In fact, what I (or someone else) should finally implement is a
tool to create the diff.gz directly from the version
control data… or even better, we should finally get rid of source
packages as I’ve
previously suggested, long before Ubuntu came around to
propose
and
blueprint the concept.
I am aware of some people’s preference to be able to
“independently verify Debian’s orig tarball using e.g.
a detached GPG signature provided by upstream,” but I dare to
question the point of this verification. Those who care enough to
verify that the Debian-provided orig tarball is
pristine are hopefully building their own binary packages instead
of trusting mine (another beef
I’ve raised in the past), and then they might just as well
download the source directly from upstream.

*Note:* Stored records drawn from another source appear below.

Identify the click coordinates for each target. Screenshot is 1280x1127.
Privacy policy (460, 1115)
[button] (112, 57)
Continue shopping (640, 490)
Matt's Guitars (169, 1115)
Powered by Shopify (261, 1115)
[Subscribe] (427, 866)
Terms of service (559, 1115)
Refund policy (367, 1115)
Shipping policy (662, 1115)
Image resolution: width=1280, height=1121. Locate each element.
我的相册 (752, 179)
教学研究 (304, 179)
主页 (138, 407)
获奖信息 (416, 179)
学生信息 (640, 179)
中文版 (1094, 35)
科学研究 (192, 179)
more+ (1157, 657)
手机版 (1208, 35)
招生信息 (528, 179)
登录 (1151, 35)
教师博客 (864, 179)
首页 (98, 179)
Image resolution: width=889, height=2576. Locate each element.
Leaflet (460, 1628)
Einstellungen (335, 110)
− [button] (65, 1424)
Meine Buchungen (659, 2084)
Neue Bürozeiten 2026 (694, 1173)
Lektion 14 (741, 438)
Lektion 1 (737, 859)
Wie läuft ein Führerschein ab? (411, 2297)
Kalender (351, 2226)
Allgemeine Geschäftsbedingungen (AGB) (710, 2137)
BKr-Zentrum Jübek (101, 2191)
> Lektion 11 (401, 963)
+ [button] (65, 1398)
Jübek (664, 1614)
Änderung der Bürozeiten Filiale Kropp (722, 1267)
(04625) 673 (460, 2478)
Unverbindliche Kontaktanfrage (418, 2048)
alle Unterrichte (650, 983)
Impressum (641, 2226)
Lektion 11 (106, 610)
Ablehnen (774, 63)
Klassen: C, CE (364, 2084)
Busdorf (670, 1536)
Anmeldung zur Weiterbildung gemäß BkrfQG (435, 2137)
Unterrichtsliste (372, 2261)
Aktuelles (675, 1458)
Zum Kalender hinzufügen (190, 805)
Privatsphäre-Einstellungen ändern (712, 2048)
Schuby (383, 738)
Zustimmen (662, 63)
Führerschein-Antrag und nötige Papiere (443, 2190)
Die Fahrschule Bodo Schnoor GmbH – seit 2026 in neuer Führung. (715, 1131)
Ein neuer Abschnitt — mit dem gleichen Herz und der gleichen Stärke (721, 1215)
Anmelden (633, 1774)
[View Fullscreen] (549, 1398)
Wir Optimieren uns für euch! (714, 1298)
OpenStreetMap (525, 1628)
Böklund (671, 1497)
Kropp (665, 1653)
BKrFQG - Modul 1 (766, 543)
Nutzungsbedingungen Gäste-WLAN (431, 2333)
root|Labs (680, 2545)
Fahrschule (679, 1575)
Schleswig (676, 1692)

I’d say most people
(rightfully) don’t do this and just use the Debian-provided
content, which can be assumed to be pristine if you trust me and
Debian: my GPG signature authenticates uploads to the Debian
servers, and APT provides authenticity checks downstream up until
the installation on an end-user system.
… and if you trust the version control system, and this actually
raises an interesting point for me: how feasible would a
man-in-the-middle attack between Neil’s (the mdadm
upstream) repository and mine be, given that I use the plain-text
git transport protocol to fetch new commits. If you
have any comments on that, please let me know. I’ll leave this
issue for another discussion or post.
NP: The Beatles: Abbey Road
Update: Matej Cepl pointed me to
this thread on the fedora-devel mailing list,
where they discuss switching from CVS to
Git and talk a lot about their needs and how the end
result is much the same as what I am proposing. Thanks!